> _Exercise prompt_
Beneath this task are records; tally the lines in them that contain "agent" and report only the number.

Stored data entries:
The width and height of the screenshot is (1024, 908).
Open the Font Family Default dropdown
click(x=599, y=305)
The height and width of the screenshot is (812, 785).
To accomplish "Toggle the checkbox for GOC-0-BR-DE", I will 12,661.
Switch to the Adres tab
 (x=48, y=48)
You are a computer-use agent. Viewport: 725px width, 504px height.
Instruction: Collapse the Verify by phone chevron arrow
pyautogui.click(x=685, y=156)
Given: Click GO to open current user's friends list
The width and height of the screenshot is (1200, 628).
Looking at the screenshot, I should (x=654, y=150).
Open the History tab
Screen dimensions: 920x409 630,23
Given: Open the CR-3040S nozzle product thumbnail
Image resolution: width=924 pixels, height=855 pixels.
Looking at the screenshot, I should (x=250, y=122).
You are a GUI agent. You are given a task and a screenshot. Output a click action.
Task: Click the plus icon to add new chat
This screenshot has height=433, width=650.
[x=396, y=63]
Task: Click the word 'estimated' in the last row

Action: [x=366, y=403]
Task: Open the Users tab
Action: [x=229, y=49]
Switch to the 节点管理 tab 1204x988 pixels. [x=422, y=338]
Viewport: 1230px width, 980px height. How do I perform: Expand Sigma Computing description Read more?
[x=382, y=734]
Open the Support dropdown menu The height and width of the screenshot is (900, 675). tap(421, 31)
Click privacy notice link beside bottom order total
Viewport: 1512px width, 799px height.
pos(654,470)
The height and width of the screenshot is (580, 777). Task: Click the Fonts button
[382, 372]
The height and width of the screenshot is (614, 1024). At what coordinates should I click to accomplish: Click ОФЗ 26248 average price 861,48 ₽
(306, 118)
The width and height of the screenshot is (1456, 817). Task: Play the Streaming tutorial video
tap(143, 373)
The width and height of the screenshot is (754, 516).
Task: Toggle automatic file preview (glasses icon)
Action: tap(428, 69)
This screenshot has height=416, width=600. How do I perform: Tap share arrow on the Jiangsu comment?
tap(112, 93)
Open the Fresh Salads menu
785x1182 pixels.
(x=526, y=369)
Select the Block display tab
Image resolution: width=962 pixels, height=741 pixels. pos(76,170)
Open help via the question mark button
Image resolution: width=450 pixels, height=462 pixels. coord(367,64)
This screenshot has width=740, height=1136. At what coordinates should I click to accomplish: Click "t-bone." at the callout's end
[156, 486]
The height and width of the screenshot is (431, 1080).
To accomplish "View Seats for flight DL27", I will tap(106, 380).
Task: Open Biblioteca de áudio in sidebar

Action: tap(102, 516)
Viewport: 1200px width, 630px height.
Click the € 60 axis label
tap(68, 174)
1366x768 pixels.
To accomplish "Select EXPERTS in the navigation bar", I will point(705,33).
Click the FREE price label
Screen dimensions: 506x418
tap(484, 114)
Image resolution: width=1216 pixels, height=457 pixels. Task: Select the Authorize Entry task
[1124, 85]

> _Solution to this exercise_
2